DETROIT (WWJ) - Detroit Public School officials say after a disappointing head-count throughout the first week of school, more students attended the second week of classes.

DPS has 79,000 students on its enrollment list but only 65 percent of the students showed up during the first week.

The state's largest district said as of Thursday, Sept. 15, teachers took attendance for 59,286 students, up from 15,000 students on the first day of school, Sept. 6.

DPS said the increase in attendance means they've reached 90 percent of the projected number of 65,834 students in the 2011-12 budget. A total of 66,040 students have attended class through the first eight days of school, one key indicator of the possible total number of students to be counted this year.

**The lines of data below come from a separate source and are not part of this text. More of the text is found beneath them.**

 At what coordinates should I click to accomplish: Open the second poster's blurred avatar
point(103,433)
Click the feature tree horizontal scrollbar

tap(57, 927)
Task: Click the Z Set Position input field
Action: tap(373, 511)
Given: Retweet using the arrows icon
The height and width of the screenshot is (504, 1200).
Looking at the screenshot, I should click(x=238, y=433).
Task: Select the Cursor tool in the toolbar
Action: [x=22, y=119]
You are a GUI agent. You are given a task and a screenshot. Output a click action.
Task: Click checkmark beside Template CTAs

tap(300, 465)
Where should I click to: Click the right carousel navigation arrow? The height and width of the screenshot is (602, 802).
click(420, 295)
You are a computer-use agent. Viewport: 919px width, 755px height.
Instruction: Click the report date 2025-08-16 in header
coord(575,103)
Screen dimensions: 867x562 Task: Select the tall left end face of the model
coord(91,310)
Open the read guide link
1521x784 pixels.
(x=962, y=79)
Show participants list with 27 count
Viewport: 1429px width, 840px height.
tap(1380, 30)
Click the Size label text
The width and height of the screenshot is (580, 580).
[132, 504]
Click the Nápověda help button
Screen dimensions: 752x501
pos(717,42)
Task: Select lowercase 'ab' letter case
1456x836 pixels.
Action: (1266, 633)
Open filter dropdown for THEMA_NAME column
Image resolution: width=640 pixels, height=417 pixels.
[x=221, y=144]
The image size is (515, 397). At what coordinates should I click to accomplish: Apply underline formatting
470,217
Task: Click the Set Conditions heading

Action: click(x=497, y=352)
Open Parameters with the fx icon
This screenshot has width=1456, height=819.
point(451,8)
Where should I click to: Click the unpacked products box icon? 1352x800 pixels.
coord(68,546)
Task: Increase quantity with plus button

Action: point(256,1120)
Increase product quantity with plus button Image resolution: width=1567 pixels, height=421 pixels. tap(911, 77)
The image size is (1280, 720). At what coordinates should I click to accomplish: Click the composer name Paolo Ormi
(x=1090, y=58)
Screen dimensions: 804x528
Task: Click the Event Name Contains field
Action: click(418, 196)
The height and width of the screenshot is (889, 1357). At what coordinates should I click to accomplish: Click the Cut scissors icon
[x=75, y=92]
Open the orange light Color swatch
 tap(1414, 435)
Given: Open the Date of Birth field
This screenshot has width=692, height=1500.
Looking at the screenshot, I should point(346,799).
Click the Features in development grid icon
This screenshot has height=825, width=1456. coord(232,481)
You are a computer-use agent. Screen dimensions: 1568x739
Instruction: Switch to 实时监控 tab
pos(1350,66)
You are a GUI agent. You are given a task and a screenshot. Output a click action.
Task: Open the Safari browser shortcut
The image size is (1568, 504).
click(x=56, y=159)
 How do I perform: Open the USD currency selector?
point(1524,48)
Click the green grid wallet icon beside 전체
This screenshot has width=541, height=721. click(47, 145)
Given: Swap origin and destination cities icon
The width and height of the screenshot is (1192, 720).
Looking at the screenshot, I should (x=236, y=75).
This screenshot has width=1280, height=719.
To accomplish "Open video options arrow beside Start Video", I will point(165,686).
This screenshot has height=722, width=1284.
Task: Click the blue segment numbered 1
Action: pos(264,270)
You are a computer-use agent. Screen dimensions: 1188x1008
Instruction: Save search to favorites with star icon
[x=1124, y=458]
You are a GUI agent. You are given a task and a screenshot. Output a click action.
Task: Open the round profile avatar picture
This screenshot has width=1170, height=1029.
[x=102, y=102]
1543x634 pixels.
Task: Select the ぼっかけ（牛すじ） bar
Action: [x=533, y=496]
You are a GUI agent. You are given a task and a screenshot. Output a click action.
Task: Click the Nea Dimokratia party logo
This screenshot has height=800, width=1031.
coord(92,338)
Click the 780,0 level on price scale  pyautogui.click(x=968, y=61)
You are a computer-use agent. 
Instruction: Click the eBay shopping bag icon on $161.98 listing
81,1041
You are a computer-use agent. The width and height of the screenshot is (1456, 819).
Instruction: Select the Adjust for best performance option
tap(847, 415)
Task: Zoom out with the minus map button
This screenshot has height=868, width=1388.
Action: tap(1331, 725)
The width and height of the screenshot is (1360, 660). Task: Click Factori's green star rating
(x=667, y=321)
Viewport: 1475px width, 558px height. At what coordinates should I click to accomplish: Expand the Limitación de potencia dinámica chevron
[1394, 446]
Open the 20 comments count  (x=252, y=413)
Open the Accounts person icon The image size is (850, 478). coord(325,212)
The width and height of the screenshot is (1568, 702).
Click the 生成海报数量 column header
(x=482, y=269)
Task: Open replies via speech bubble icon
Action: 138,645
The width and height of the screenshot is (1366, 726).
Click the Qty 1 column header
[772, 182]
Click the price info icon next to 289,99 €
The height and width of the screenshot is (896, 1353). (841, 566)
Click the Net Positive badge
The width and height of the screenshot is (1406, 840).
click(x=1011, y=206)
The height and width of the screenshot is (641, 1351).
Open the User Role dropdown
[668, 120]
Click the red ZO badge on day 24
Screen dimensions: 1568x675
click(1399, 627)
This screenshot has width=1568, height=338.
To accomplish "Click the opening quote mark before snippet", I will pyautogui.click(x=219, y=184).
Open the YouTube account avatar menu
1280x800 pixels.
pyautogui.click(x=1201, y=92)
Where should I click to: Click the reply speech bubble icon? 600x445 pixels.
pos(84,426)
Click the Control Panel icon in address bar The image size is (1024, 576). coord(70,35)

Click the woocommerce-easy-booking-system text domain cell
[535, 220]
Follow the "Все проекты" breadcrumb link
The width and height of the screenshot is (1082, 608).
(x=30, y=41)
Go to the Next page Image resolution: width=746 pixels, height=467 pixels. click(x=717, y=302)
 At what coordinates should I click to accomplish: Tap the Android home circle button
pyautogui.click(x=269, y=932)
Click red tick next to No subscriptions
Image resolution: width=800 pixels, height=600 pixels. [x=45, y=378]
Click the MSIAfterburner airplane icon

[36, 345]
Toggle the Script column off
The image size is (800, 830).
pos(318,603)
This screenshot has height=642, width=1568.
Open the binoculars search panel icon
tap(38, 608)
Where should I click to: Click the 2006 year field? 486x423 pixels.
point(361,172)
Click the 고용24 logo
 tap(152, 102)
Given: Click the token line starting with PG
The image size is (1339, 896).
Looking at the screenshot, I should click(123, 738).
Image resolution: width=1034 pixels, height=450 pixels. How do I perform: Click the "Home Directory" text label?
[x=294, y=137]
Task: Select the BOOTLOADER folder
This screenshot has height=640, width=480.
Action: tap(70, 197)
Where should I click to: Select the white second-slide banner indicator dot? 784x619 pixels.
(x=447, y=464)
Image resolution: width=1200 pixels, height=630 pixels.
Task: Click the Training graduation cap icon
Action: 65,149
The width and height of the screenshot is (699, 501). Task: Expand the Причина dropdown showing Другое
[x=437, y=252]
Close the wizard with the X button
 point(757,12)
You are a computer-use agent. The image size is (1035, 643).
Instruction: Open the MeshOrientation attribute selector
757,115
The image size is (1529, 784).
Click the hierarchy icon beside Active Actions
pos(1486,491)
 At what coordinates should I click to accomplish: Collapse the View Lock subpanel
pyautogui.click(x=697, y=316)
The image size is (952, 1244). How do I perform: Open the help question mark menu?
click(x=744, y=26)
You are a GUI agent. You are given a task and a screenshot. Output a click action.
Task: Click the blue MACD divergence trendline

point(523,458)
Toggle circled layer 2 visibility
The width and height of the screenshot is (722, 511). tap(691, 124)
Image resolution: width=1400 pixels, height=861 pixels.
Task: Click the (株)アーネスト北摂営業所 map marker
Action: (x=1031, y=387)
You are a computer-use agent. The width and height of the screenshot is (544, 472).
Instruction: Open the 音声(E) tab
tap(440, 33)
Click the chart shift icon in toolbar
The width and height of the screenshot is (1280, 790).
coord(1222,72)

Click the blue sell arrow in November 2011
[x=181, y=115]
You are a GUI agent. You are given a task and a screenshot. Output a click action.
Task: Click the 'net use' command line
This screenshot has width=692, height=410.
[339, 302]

Officials also said attendance this year has continued to surpass 2010 totals each school day.

DPS said they will begin to focus ongoing attendance initiatives on those students who have attended some portion but not all of the total number of school days this fall.

DPS lost $3.5 million in state aid for attendance that was recorded as being below the required 75 percent for the first nine days, instead producing rates as low as 51 percent. Last year, 23 schools in the district did not meet their goals for adequate yearly progress in the area of attendance alone. About $25 million was lost over the full school year, officials said.

Detroit's district faces a $327 million budget deficit, partly due to faltering enrollment, fewer per-pupil dollars and failing to make timely cost-cutting as times got leaner. The district ended the past school year with about 74,000 students.